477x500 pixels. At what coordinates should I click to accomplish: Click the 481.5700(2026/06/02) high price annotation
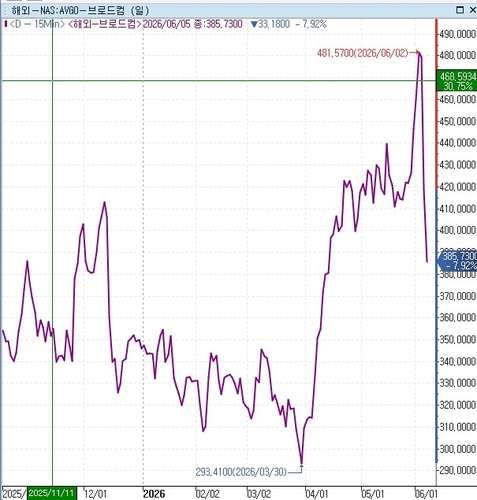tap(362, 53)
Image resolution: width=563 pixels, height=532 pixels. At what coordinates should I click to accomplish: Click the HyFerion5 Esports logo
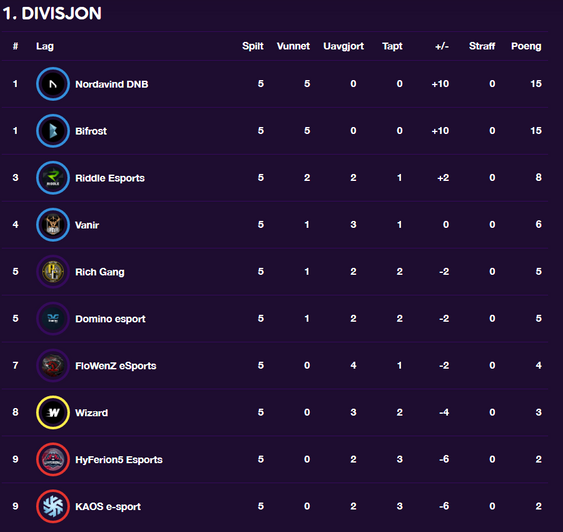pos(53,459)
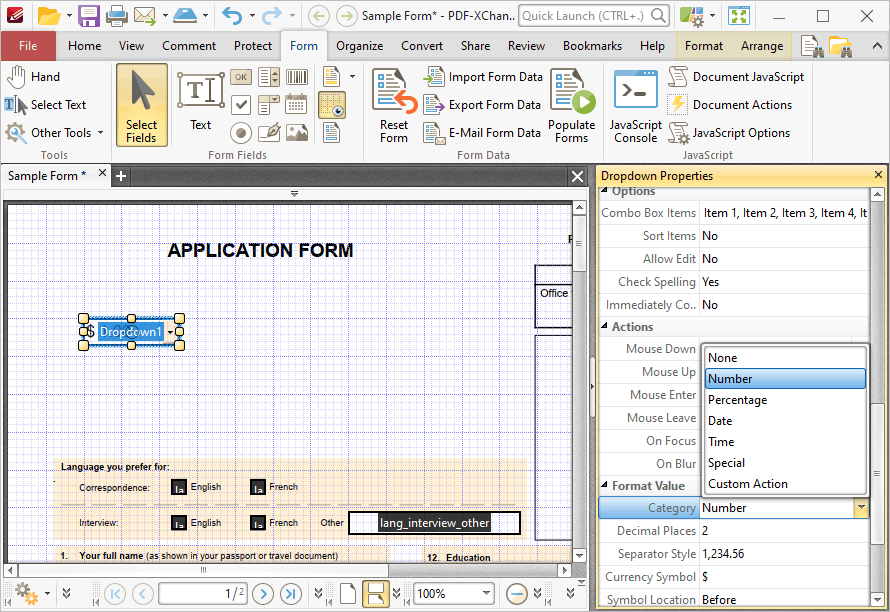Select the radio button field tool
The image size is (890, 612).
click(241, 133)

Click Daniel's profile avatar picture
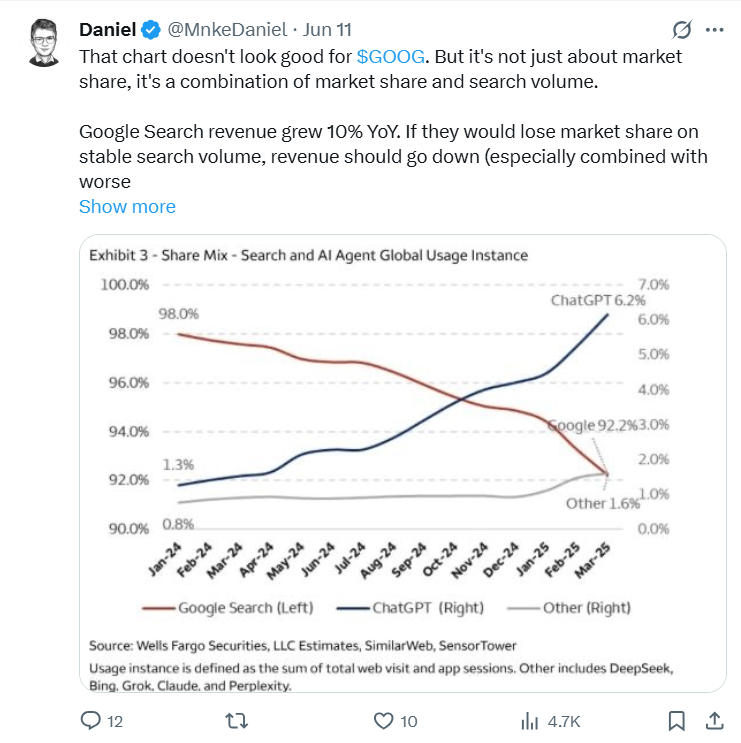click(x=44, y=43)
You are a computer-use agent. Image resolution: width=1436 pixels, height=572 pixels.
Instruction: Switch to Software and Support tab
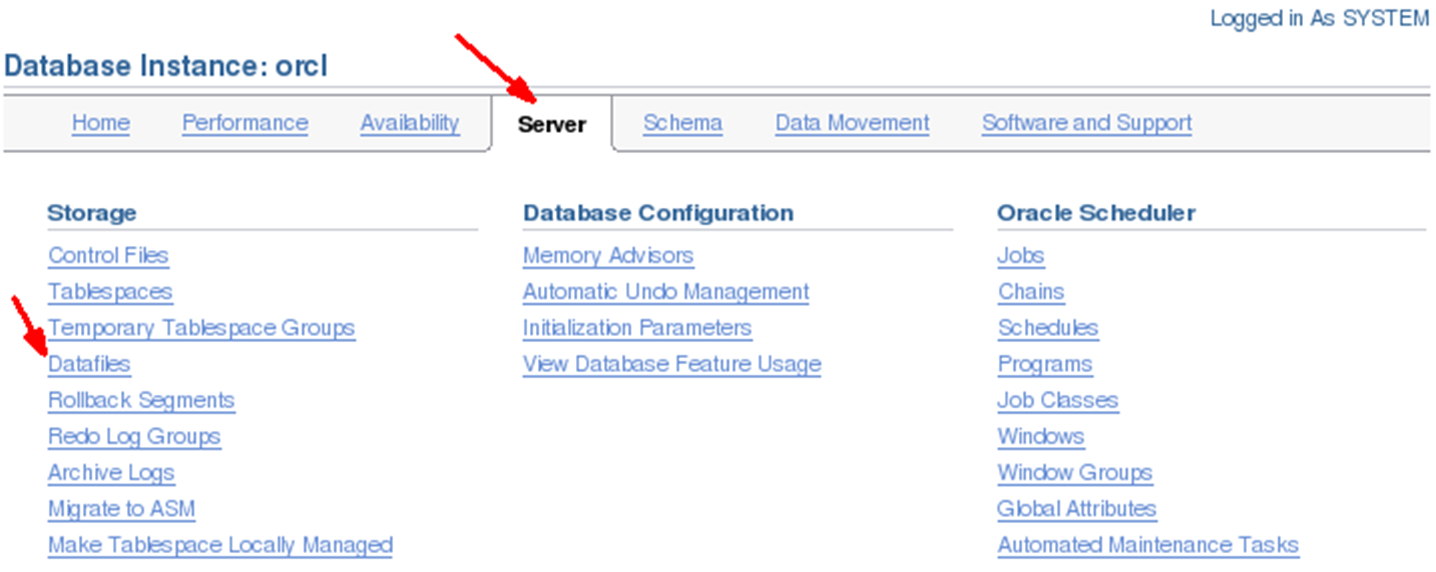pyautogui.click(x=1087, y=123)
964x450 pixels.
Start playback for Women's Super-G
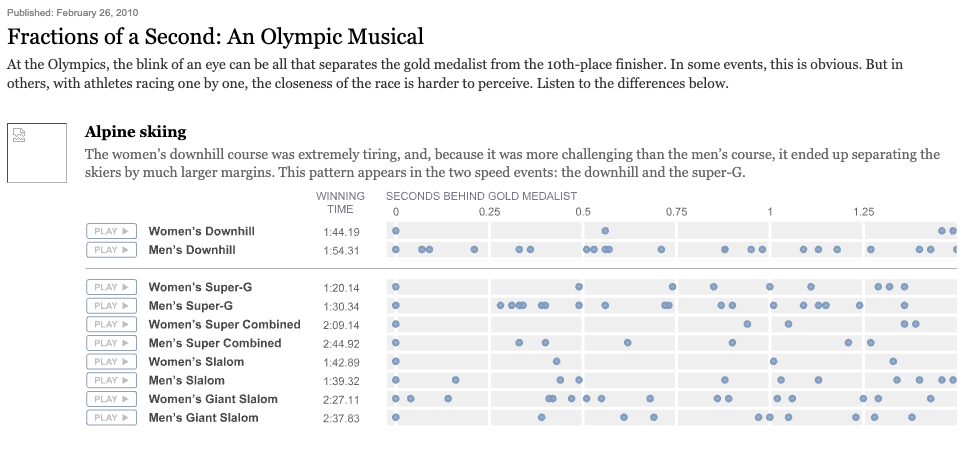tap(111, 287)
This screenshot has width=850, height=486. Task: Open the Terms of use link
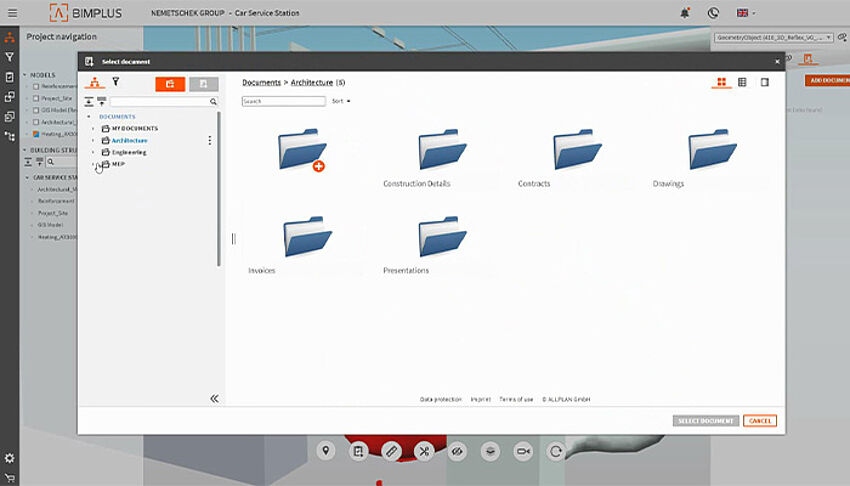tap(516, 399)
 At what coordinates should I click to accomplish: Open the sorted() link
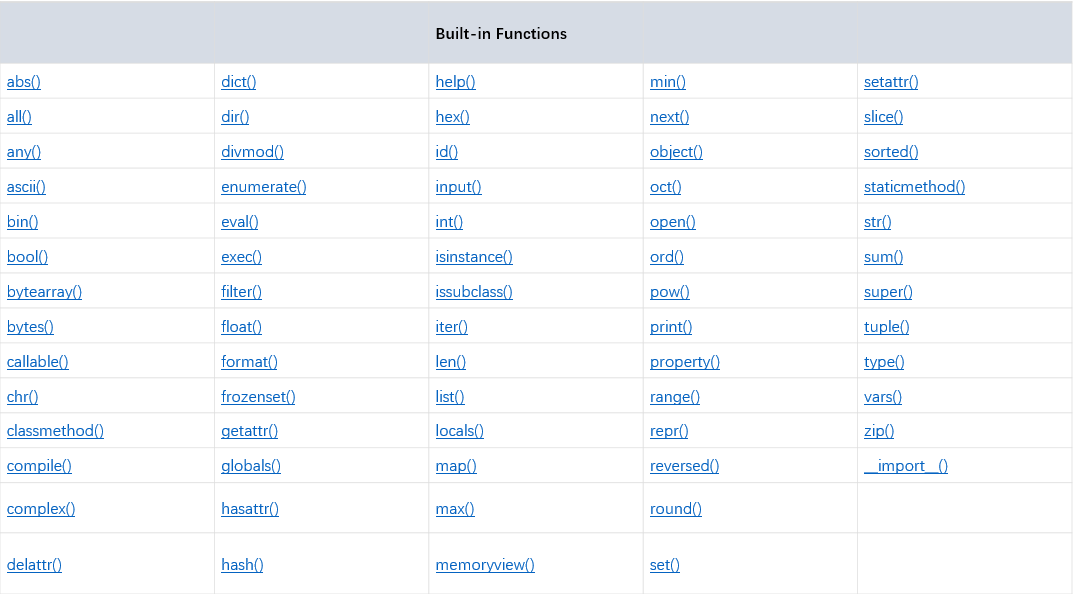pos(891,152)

Aim of the exercise: Each entry should be repeated exactly as it appears; the pictures stay out.

Solution to this exercise:
477x500 pixels. At what coordinates should I click to accomplish: Click the 481.5700(2026/06/02) high price annotation
tap(362, 53)
Image resolution: width=563 pixels, height=532 pixels. At what coordinates should I click to accomplish: Click the HyFerion5 Esports logo
pos(53,459)
Select the radio button field tool
The image size is (890, 612).
click(241, 133)

Click Daniel's profile avatar picture
click(x=44, y=43)
You are a computer-use agent. Image resolution: width=1436 pixels, height=572 pixels.
Instruction: Switch to Software and Support tab
pyautogui.click(x=1087, y=123)
964x450 pixels.
Start playback for Women's Super-G
tap(111, 287)
This screenshot has width=850, height=486. Task: Open the Terms of use link
tap(516, 399)
 At what coordinates should I click to accomplish: Open the sorted() link
pos(891,152)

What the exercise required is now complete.